TASK STATEMENT:
Reproduce, word for word, the portion of the data that begins with the line containing "The image size" and runs through the end of the data, including both ends.

## begin

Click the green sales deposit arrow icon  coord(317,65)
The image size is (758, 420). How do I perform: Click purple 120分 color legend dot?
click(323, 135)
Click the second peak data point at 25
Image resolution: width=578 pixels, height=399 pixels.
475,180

## end

TASK ANSWER:
The image size is (758, 420). How do I perform: Click purple 120分 color legend dot?
click(323, 135)
Click the second peak data point at 25
Image resolution: width=578 pixels, height=399 pixels.
475,180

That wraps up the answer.